Brain Magnetic Resonance Imaging Findings in Young Patients with Hepatosplenic Schistosomiasis Mansoni without Overt Symptoms

Adonis Manzella 1,*, Paulo Borba-Filho 1, Carlos T Brandt 1, Keyla Oliveira 1
PMCID: PMC3366544  PMID: 22665605

Abstract

The purpose of this study was to describe the brain magnetic resonance imaging (MRI) findings in young patients with hepatosplenic schistosomiasis mansoni without overt neurologic manifestations. This study included 34 young persons (age range = 9–25 years) with hepatosplenic schistosomiasis mansoni who had been previously treated. Patients were scanned on a 1.5-T system that included multiplanar pre-contrast and post-contrast sequences, and reports were completed by two radiologists after a consensus review. Twenty (58.8%) patients had MRI signal changes that were believed to be related to schistosomiasis mansoni. Twelve of the 20 patients had small focal hyperintensities on T2WI in the cerebral white matter, and eight patients had symmetric hyperintense basal ganglia on T1WI. There was a high frequency of brain MRI signal abnormalities in this series. Although not specific, these findings may be related to schistosomiasis.

Introduction

According to the World Health Organization, schistosomiasis affects more than 200 million persons in several countries in Africa, Asia, or America and remains a major public health problem.1,2 Schistosomiasis is an infection caused by digenetic trematode platyhelminths of the genus Schistosoma, and the three main species are S. mansoni, S. japonicum, and S. hematobium.3,4 The species S. mansoni infects approximately 12 million persons in Brazil, which characterizes this country as an endemic area.5 The most severe presentation of the disease is hepatosplenic schistosomiasis mansoni (HSM), which is characterized by splenomegaly, periportal fibrosis, portal hypertension, and upper digestive bleeding caused by rupture of esophageal varices.6 Ectopic schistosomiasis infection of the central nervous system (CNS) is unusual. Cerebral lesions are caused primarily by S. japonicum, whereas spinal cord lesions are usually caused by S. mansoni and S. haematobium.2 In patients in Brazil with fatal HSM, autopsies showed that 26% have brain involvement.7

Reports of magnetic resonance imaging (MRI) findings associated with CNS schistosomiasis have described expansive lesions with variable enhancement patterns, such as diffuse, spotty, nodular, or central linear and nodular.813 There have been some isolated reports of brain MRI findings in patients with schistosomiasis mansoni. However, these cases are usually found in symptomatic patients with the granulomatous form of the disease. No systematic brain MRI studies of patients with HSM have been published. The purpose of this investigation was to prospectively describe brain MRI findings in young patients with HSM without overt neurologic symptoms who had been previously treated.

Materials and Methods

Thirty-four young outpatients (age range = 9–25 years, mean ± SD age = 16.5 ± 3.4 years) with the proven severe form of HSM were included in this investigation. Twenty-four (70.6%) patients were male and 10 (29.4%) were female. All patients came from a region hyperendemic for schistosomiasis mansoni, Zona da Mata, a sugar cane plantation area in the State of Pernambuco in northeastern Brazil, which had a prevalence greater than 25%. Diagnosis was established by a positive Kato-Katz test result or a quantitative oogram performed by using three rectal biopsy specimens and abdominal ultrasound examination, which demonstrated Symmers fibrosis grades II and III. These patients had been previously treated with oxamniquine (20 mg/kg, single dose) and had undergone splenectomy, ligature of the left gastric vein, and auto-implantation of spleen tissue into a pouch of the major omentum. Patient ages at the time of surgery ranged from 8 to 16 years. Post-operative rather than pre-operative patients were chosen because many of these young persons with severe HSM at Hospital das Clínicas da Universidade Federal de Pernambuco had already undergone surgery.

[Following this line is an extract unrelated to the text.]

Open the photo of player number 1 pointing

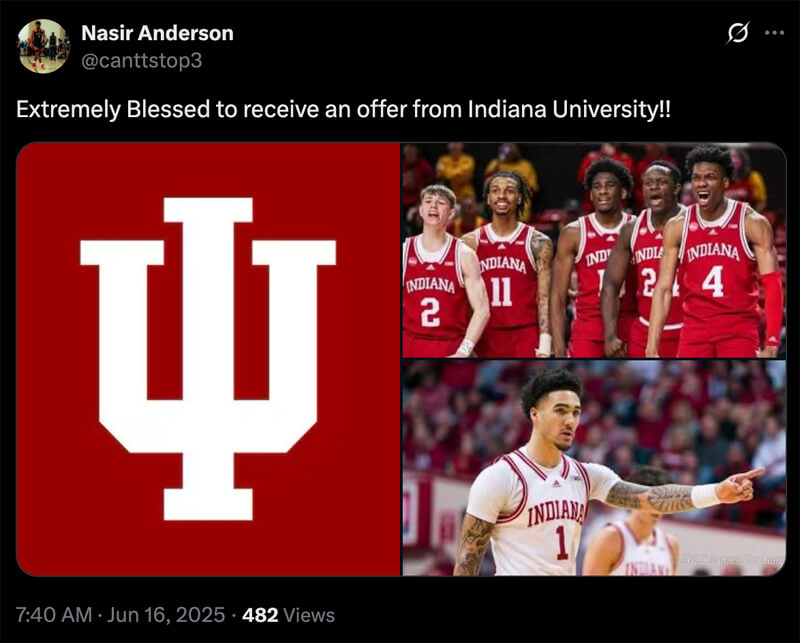594,468
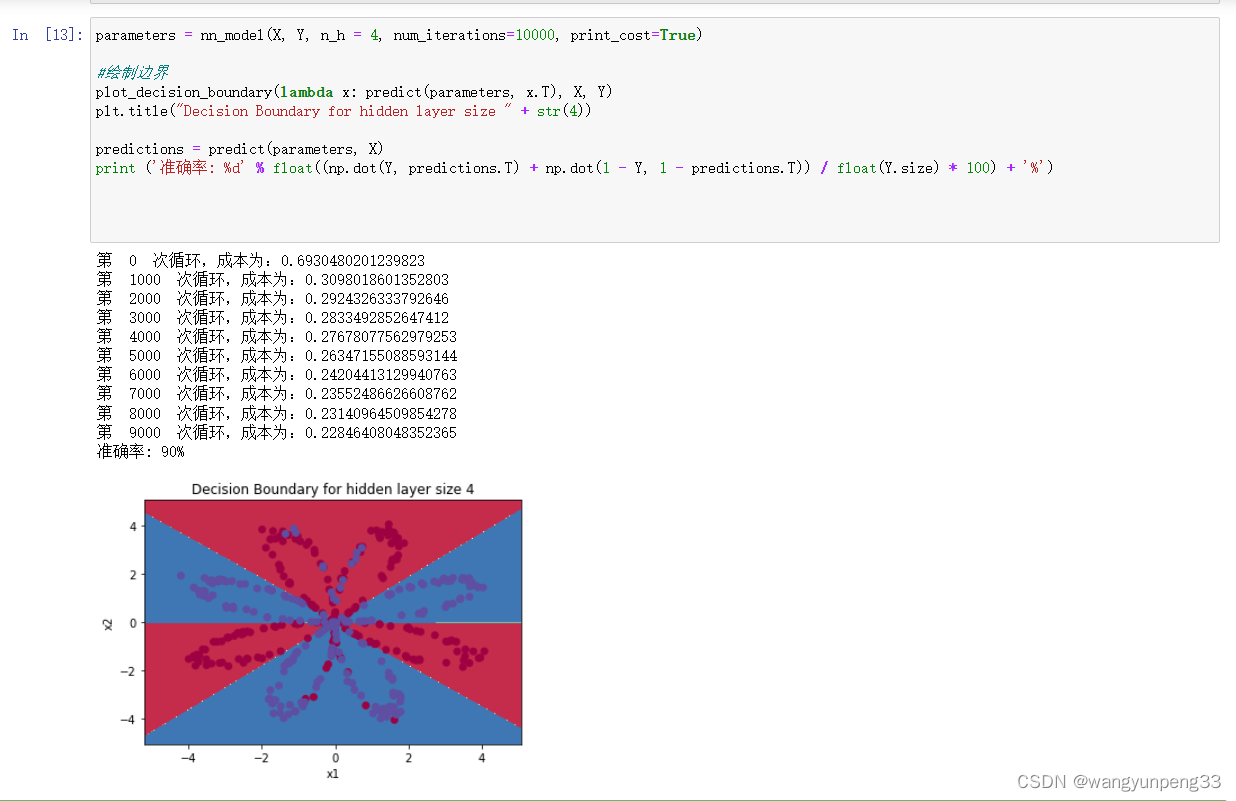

Patients with other hepatic diseases (cirrhosis, congenital hepatic fibrosis, hepatitis), history of alcoholism, prior neurologic diseases, hypertension or other vascular diseases, and those using any drugs with liver and/or brain toxicity were excluded. Persons with contraindications to MRI examinations were also excluded.

Neurologic assessment.

All patients underwent neurological evaluation by an experienced neurologist. They underwent a comprehensive neurologic workup that included a detailed history and neurologic examination and a battery of neuropsychologic tests including Kohs and Wechsler tests. The Kohs test is a block design test used to analyze the cognitive capacity of children and adolescents. It is used mainly to test persons with language or hearing handicaps. The Wechsler Intelligence Scales are a series of standardized tests used to evaluate cognitive abilities and intellectual abilities in children and adults.

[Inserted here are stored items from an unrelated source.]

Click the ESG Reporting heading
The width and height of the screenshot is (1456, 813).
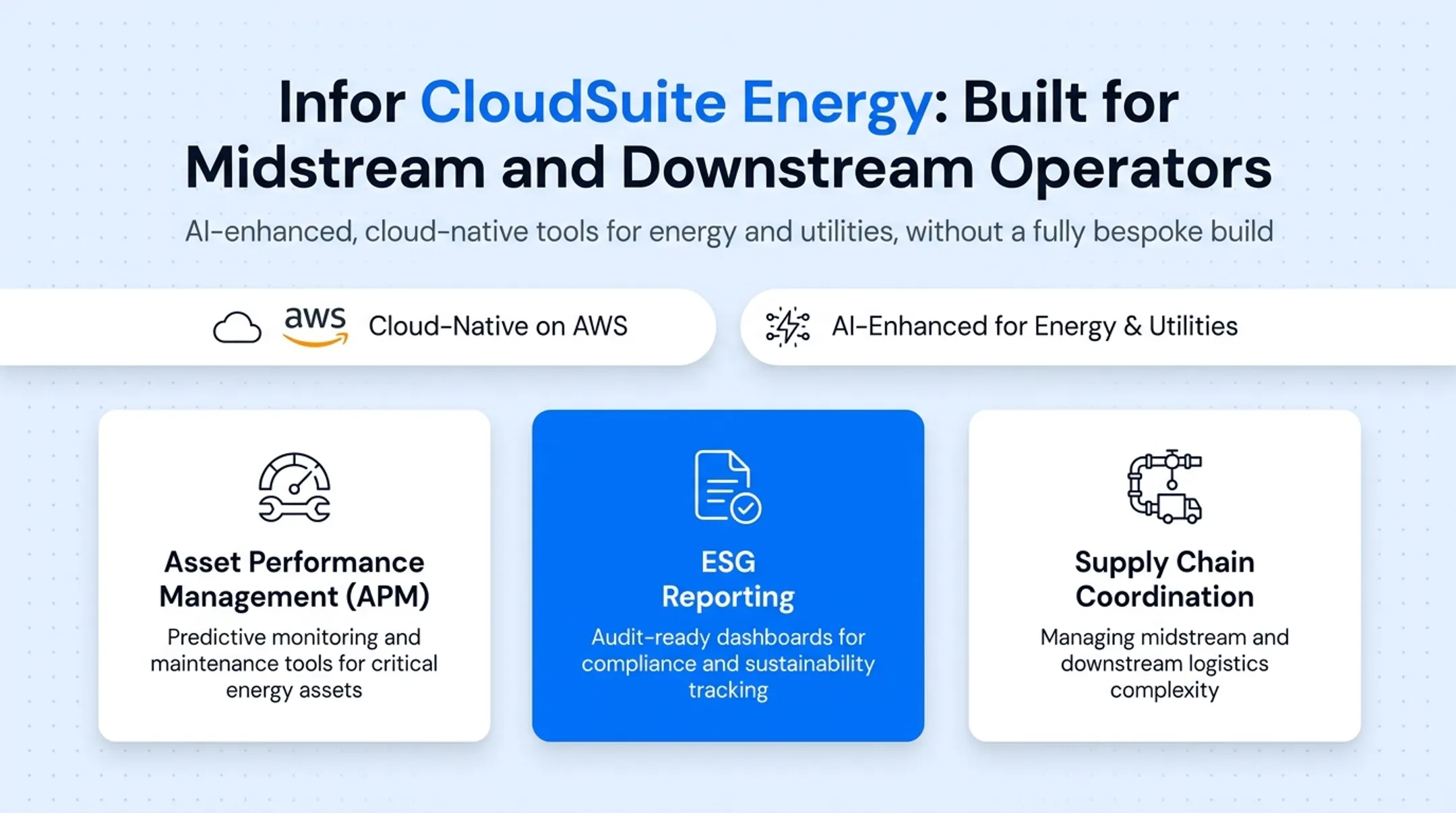728,579
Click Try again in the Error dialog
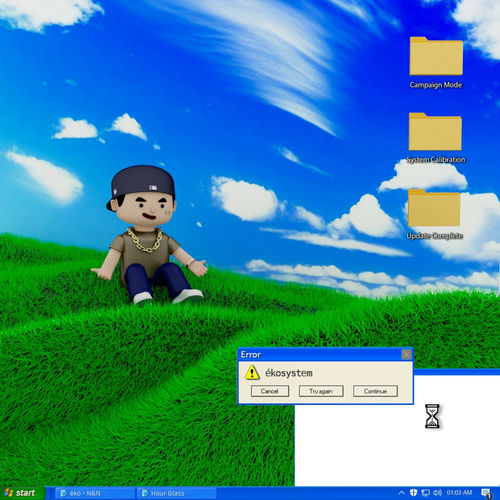Image resolution: width=500 pixels, height=500 pixels. tap(321, 391)
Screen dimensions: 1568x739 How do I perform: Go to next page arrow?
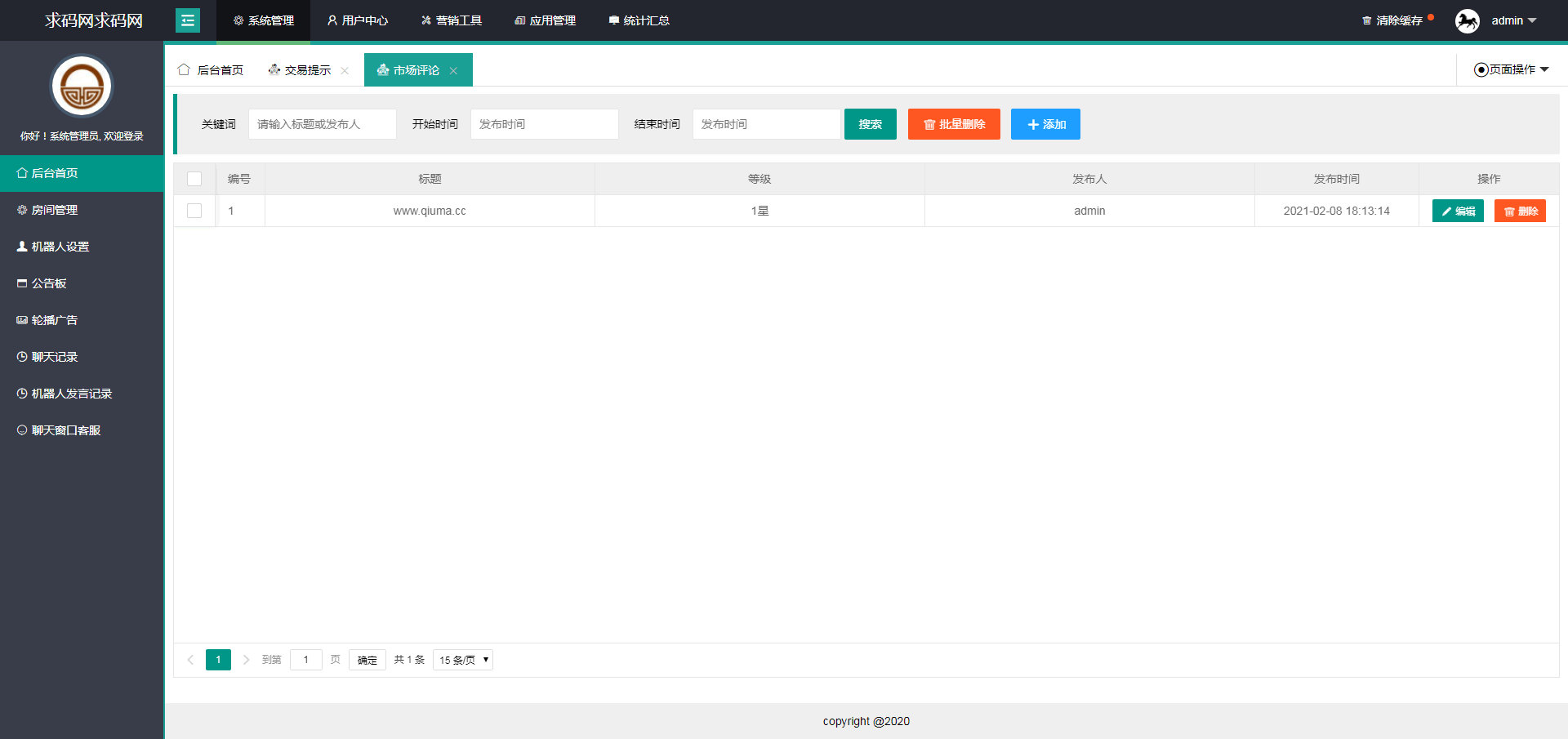[x=246, y=660]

Magnetic resonance imaging of the brain.

The MRI scans were conducted by using a 1.5-T Philips (Amsterdam, The Netherlands) Gyroscan System using standard axial, sagittal, and coronal spin-echo, T1WI (repetition time = 500–562 milliseconds, echo time = 14 milliseconds) with a matrix size of 143–203 × 512 pixels, and a slice thickness of 5 or 6 mm, with an inter-slice gap of 0.5–0.6 mm. Axial and coronal turbo spin-echo T2WI (echo time = 90–100 milliseconds with a repetition time of 2,022–4,811 milliseconds) and axial fluid attenuated inversion recovery (FLAIR) images (repetition time = 6,000 milliseconds, echo time = 100 milliseconds, inversion time = 2,000 milliseconds) were also obtained. After paramagnetic contrast administration (standard dose of 0.1 mmol/kg of body weight), axial and coronal SE T1WI were performed. Diffusion images were obtained for only three patients and were all normal.

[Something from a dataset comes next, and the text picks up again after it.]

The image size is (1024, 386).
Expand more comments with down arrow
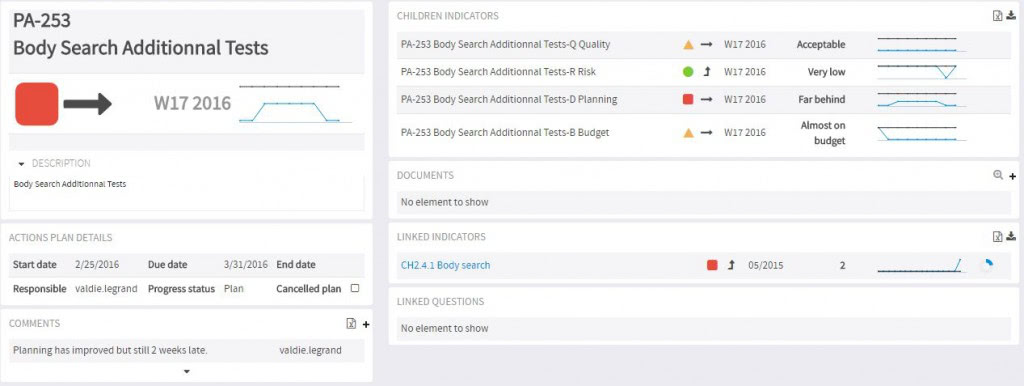tap(187, 372)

The MRI scan was interpreted by two radiologists who were experts in neuroradiology. Both examiners viewed the images together and reached a consensus before writing reports. Results were categorized as normal and brain MRI findings that could possibly be related to schistosomiasis. Brain MRI-unrelated abnormalities were not included in the analysis.

Ethical considerations.

The recommendations of the World Health Organization and the Declaration of Helsinki (1975) in terms of protecting the rights and well-being of persons studied were followed. At the end of the study, all patients were informed about the results of the examinations and received appropriate recommendations, treatment, and referrals. The ethical committee of Hospital das Clínicas, Universidade Federal de Pernambuco approved this study. The patients and/or their parents signed a consent form after a full explanation of the study was provided.

Data analysis.

Results are expressed by their frequencies in percentages.

Results

At neurologic examination, all patients were oriented in time and space. There were no signs of acute encephalitis or encephalomyelitis. No signs of slow-expanding intracranial lesions (headache, seizures, papilledema, visual abnormalities, speech disturbances, sensory impairment, hemiparesis, nystagmus, ataxia) were seen.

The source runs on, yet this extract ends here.